The person has a morbid conviction that he is unable to initiate urination in front of others. This progresses to the point that urination is possible only at home and when there are no guests. In order to avoid the possibility of having to go to a toilet outside the home or visit a public urinal, the affected person will refuse to drink fluids if he has to go out shortly. He may reject all invitations to social events, and refuse to take trips.
In milder cases, the affected person will not be able to start peeing when in proximity to someone else, as happens at public urinals. He will search for a vacant restroom before trusting himself to urinate.
Diagnosis and treatment
The top priority in this case is to make sure that there is no physical cause for urinary retention, such as abnormal bladder muscle activity, a tight urinary sphincter, prostate enlargement, a urinary infection or a urinary stone. Once the diagnosis is made, the urologist can offer reassurance that the condition is neither unique nor untreatable.
Further management most often requires anxiety treatment using cognitive and behavioral modification therapy techniques. A specialist in anxiety disorders or phobias will be able to guide the person’s recovery by using techniques such as graduated exposure. This will habituate the person to the use of public urinals.

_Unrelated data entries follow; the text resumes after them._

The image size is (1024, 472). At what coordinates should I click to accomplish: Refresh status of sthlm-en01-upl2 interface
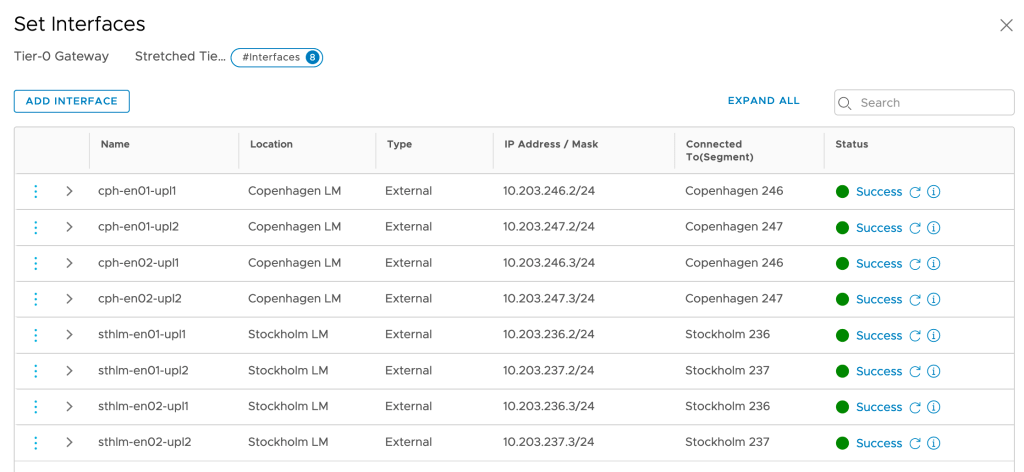click(914, 371)
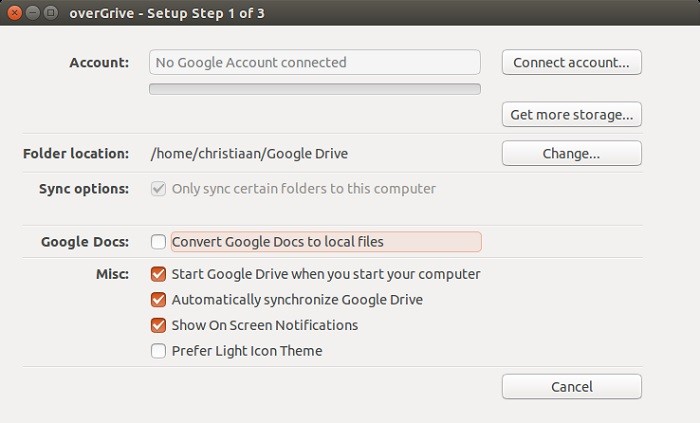700x423 pixels.
Task: Maximize the overGrive setup window
Action: click(x=51, y=13)
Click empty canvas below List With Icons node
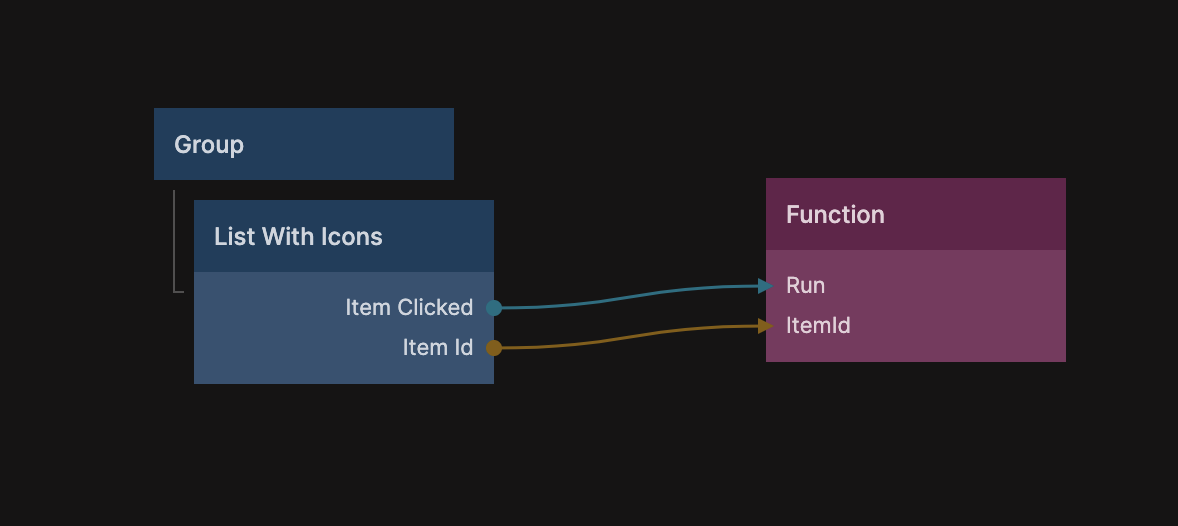 343,450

This is successful in 80% of affected people.
Clean self-catheterization may help the person with the immediate need to drain the bladder when away from home. This technique can also improve the quality of life greatly, since it avoids the need to initiate urination inside a public urinal or in any toilet outside one’s own house.
Other modes of treatment include hypnosis, alpha-blockers to relax the urethral sphincter, botox injections to keep the sphincter looser than usual, and even prostate removal.
These have not proved successful with any degree of uniformity. Certain anxiety-reducing drugs (SSRIs) have been reported to be successful as an adjunct to therapy. They help allay the mental distress to the point that the person is able to respond to cognitive and graduated exposure therapy.